Oust 'worst government', Abbott urges
Agence France-Presse in Brisbane
Australian opposition leader Tony Abbott, a strong favourite to become prime minister in next month's national elections, urged voters to dump the Labor government he labelled as the worst in the nation's history.
Opinion polls suggest Abbott will defeat Prime Minister Kevin Rudd in the September 7 elections, and at his Liberal Party's major rally in Brisbane, he called on voters to give him a chance.
"You don't expect miracles, just a government that is competent and trustworthy and a prime minister who doesn't talk down to you," he said as he officially launched his conservative coalition's campaign. "And I'm confident that your expectations can be more than met."

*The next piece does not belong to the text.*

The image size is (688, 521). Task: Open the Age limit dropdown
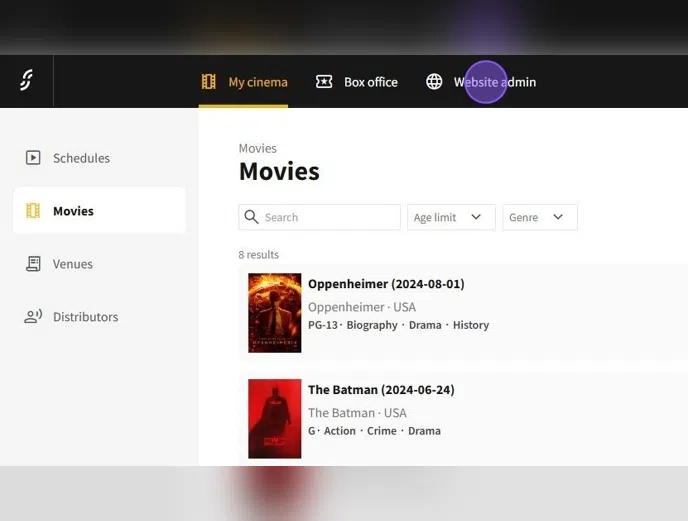450,217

Abbott, a former minister in John Howard's government, took the stage to a standing ovation from the party faithful before calling for the removal of "the worst government in our history". However, his speech offered few clues to how his spending promises would be paid for.
"I will spend the next two weeks reassuring people that there is a better way, while Mr Rudd will spend the next two weeks trying to scare you about what might happen if he doesn't keep his job," Abbott said.

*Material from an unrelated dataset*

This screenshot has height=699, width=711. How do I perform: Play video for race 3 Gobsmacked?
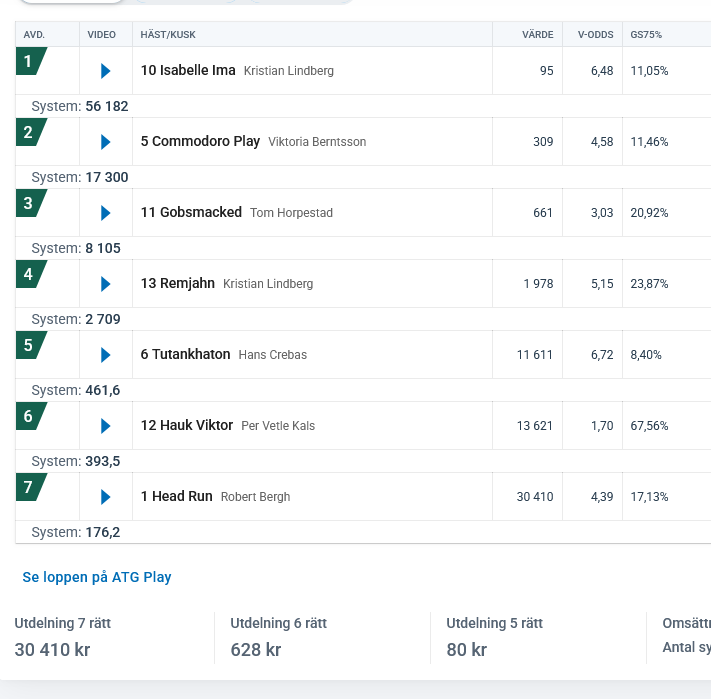coord(106,213)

Labor has charged that Abbott, if elected, would "cut to the bone". But Abbott said the country could not afford another term under centre-left Labor, which has switched prime ministers twice in its six years in power.
Rudd led Labor to victory in 2007, but was dumped for his then-deputy Julia Gillard in 2010. Gillard won an election that year, but was replaced with Rudd two months ago to try to improve the party's chances at the election.
Abbott said his plans for government under a Liberal/National coalition, which would return the budget to surplus and abolish a carbon emissions tax and a mining tax, contrasted with what he called "a confused and chaotic Labor Party".
He pledged to fund an interest-free loan scheme to help apprentices train in certain trades, help make certain medicines cheaper for retirees and plough millions of dollars into dementia research.